▸ **PROBLEM TO SOLVE**
Please reproduce, character for character, the lines of the records below from the line holding "Given: Select Poggio" through the line holding "coord(245,213)", inclusive.

▸ **RECORDS SUPPLIED**
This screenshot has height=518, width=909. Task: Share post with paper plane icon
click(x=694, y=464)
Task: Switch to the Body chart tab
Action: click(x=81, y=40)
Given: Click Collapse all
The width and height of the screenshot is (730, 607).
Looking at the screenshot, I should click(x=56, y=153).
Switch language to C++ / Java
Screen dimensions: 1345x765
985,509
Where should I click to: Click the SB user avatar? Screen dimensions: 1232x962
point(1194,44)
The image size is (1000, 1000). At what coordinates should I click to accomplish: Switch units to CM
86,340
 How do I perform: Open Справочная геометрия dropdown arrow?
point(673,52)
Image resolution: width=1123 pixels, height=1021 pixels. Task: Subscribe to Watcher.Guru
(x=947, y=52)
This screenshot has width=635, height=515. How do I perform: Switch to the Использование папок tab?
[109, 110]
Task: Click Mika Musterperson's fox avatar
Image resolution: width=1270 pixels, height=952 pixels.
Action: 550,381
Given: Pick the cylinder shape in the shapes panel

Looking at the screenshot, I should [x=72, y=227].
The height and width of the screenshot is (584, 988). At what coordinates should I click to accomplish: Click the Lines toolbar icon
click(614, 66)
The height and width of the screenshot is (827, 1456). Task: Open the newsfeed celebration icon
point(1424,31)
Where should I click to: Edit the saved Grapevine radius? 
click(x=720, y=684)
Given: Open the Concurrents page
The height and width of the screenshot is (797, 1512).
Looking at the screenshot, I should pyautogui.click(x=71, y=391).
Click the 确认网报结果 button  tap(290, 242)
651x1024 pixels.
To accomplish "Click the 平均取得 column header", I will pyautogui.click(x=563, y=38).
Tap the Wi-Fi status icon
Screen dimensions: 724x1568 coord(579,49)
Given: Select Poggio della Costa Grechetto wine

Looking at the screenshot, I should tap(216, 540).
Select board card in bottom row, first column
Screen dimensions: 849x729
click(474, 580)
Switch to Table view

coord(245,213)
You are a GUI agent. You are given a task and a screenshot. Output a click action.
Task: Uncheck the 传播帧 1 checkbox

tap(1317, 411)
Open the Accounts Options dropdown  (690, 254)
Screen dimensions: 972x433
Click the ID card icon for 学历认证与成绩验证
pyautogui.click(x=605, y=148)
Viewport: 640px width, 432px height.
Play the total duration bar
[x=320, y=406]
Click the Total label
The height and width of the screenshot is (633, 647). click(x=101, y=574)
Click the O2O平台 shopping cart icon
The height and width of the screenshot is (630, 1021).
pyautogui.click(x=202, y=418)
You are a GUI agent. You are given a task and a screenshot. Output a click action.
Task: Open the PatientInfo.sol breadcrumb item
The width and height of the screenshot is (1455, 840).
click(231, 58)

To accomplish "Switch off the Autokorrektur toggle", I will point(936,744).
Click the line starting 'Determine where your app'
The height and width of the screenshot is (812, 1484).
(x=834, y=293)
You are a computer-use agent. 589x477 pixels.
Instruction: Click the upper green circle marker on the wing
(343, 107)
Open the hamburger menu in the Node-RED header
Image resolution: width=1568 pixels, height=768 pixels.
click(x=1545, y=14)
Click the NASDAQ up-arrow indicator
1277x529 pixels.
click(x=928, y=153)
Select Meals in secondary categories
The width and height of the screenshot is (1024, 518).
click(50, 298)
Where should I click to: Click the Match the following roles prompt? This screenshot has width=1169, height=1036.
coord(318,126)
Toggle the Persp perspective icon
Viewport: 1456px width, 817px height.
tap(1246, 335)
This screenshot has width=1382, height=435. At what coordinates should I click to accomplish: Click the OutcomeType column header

▸ **FULL RESPONSE**
Given: Select Poggio della Costa Grechetto wine

Looking at the screenshot, I should tap(216, 540).
Select board card in bottom row, first column
Screen dimensions: 849x729
click(474, 580)
Switch to Table view

coord(245,213)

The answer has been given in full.